Via Twitter, Andrew B. (link) asked if I could comment on the following chart, published by PC Magazine as part of their ISP study. (link)
This chart is decent, although it can certainly be improved. Here is a better version:
A couple of little things are worth pointing out. The choice of red and green to indicate down and up speed respectively is baffling. Red and green are loaded terms which I often avoid. A red dot unfortunately signifies STOP, but ISP users would definitely not want to stop on their broadband superhighway!
In terms of plot symbols, up and down arrows are natural for this data.
Using the Trifecta checkup (link), I am most concerned about the D(ata) corner.
The first sign of trouble is the arbitrary construction of an "Index". This index isn't really an index because there is no reference level. The s0-called index is really a weighted average of the download and upload speeds, with 80% weight given to the former. In reality, the download speeds are even weighted higher because download speeds are multiples of the upload speeds, in their original units.
Besides, putting these ISPs side by side gives an impression that they are comparable things. But direct comparison here is an invitation to trouble. For example, Verizon is represented only by its FIOS division (fiber optics). We have Comcast and Cox which are cable providers. The geographical footprints of these providers are also different.
This is not a trivial matter. Midcontinent operates primarily in North and South Dakota. Some other provider may do better than Midcontinent on average but within those two states, the other provider may perform much worse.
Note that the data came from the Speedtest website (over 150,000 speed tests). In my OCCAM framework (link), this dataset is Observational, without Controls, seemgingly Complete, and Adapted (from speed testing for technical support).
Here is the author's disclosure, which should cause concern:
We require at least 50 tests from unique IP addresses for any vendor to receive inclusion. That's why, despite a couple of years of operation, we still don't have information on Google Fiber (to name one such vendor). It simply doesn't have enough users who took our test in the past year.
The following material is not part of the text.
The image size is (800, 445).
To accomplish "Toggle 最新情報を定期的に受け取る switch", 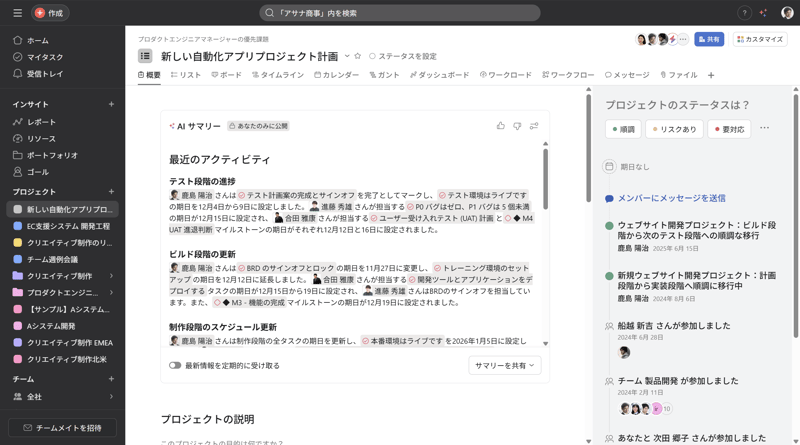I will (x=175, y=366).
So, the selection of providers is based on the frequency of Speedtest queries. Is that really a good way to select samples? The author presents one possible explanation for why Google Fiber is absent - that it has too few users (without any evidence). In general, there are many reasons for such an absence. One might be that a provider is so good that few customers complain about speeds and therefore they don't do speed tests. Another might be that a provider has a homegrown tool for measuring speeds. Or any number of other reasons. These reasons create biases in various directions, which makes the analysis confusing.
Think about your own behavior. When was the last time you did a speed test? Did you use Speedtest.com? How did you hear about them? For me, I was pointed to the site by the tech support person at my ISP. Of course, the reason why I called them was that I was experiencing speed issues with my connection.
Given the above, do you think the set of speed measurements used in this study gives us accurate estimates of the speeds delivered by ISPs?
While the research question is well worth answering, and the visual form is passable, it is hard to take the chart seriously because of how this data was collected.